We all know about the importance of authenticity.
It’s been part of the bullshit bingo in agency-land for some time.
Even five years ago, on writing a piece for the US Huffington Post about authenticity, I was sufficiently worried that the word strayed far enough into cliche territory that I made a clumsy attempt to aim-off for it.
I needn’t have bothered.
Today, no conference or client-agency ‘strategy session’ is complete without someone uttering the A-word, with due drama and associated pensive twiddling of a well-waxed Shoreditch moustache.
‘Authenticity’ has well and truly entered the lexicon of our industry. And with reason. (Ubiquity does not equal redundancy, after all.)

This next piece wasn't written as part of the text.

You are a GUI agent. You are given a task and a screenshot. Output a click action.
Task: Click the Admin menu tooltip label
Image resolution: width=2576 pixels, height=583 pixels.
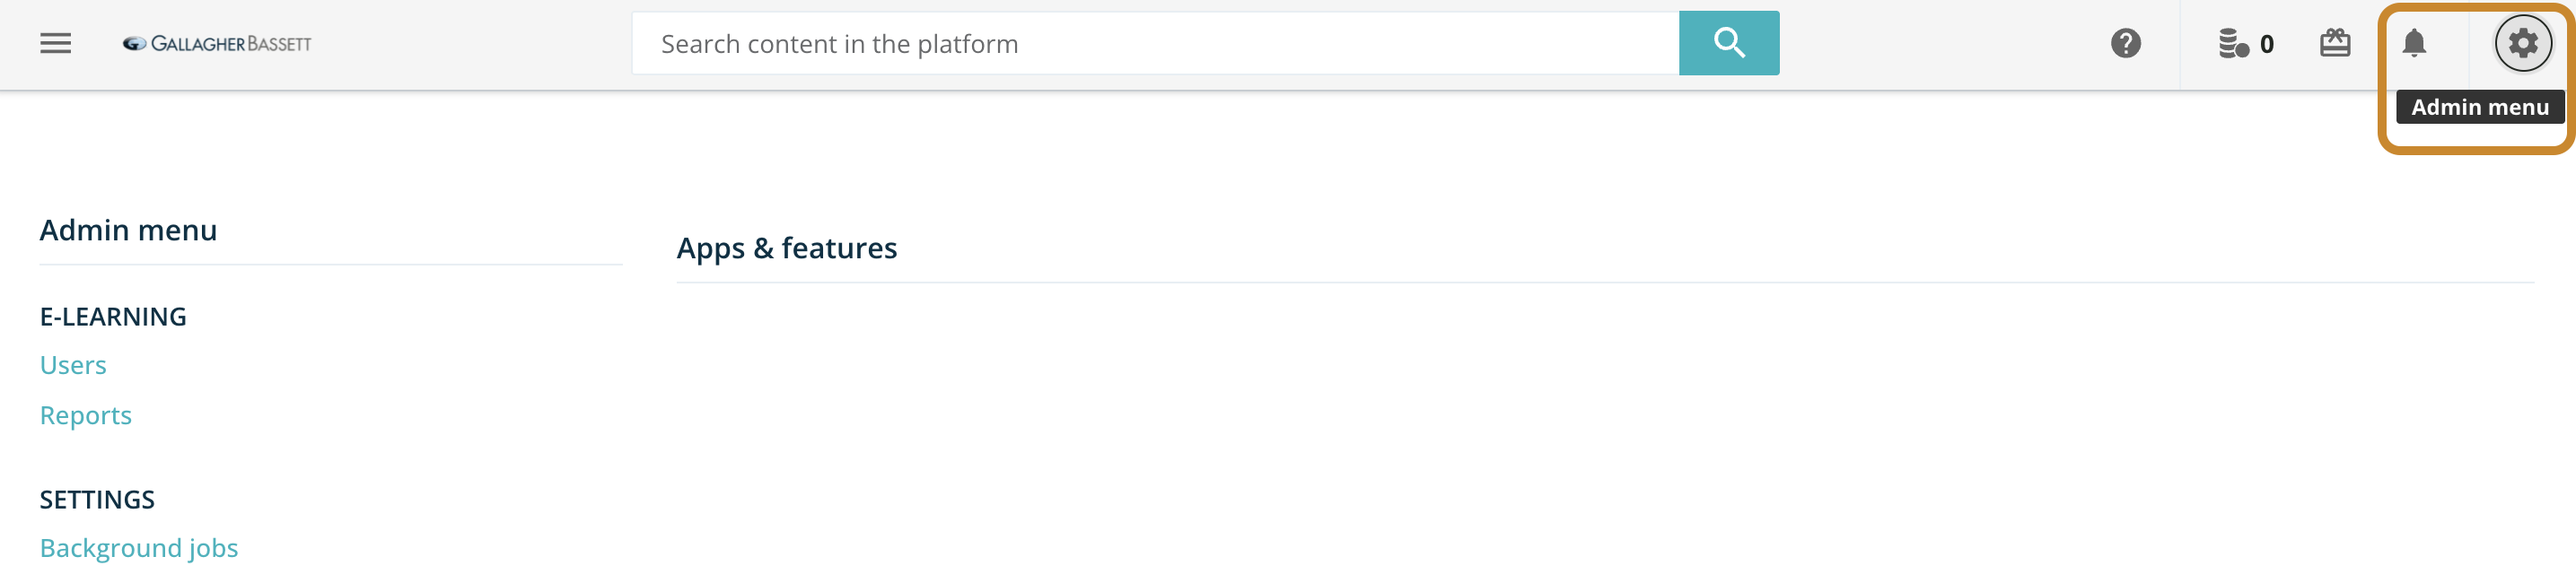coord(2479,107)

I was in Washington DC last week. Anyone who has been will tell you that this is a city where it is impossible to escape politics. Indeed, it’s why some of us keep going back there. And as the last bits of bunting were being removed from the White House’s annual egg roll, all the talk was of ‘Hillary’.
When was the former, respected Secretary of State going to launch her bid for the Presidency? The fact that she was going to was the worst kept secret in America. Indeed, the senior Democrats that I met with were more preoccupied with ensuring that her nomination did not look too much like the Zadok-the-Priest-and-all coronation that – at the moment at least – it is.
Having just watched the campaign’s launch video, I think they have bigger fish to fry.
The short film is squarely, one might even say cynically, aimed at showing empathy with regular Americans, particularly women. So far, grist to the mill; your classic political video, rightly or wrongly. But then we cut to the accomplished former Senator and First Lady, and she begins to speak:
‘the deck is still stacked in favor of those at the top.
Everyday Americans need a champion; and I want to be that champion.’
Hillary Clinton is a graduate of Yale. She is a lawyer. She is a former First Lady of the state of Arkansas and of the United States. She is a former Senator for New York, and until 2013 was the most senior diplomat in the world, bar none. She and her husband are millionaires and their daughter Chelsea has just moved into a $10m apartment in Manhattan.
I don’t begrudge them any of that and I can’t stand the politics of envy. And let’s not even start on the whole different (and crazy) ball of wax that is that the Republican bunfight.
My point is non-partisan, and it is this: Americans are not stupid.
They know what everyday life in America is like. They know what ‘Everyday Americans’ are like.
And they are not like Hillary Clinton.
This able, seriously experienced and accomplished stateswoman has a huge amount to offer the land of the free (as do many of her Republican rivals). But being ‘ordinary’, or even ‘champion of the ordinary’, is not one of them.
Hillary Clinton is smart, and incredibly sophisticated. So are the people around her. Like us, they know that authenticity matters.
Her campaign’s first big problem will be that the American people do too.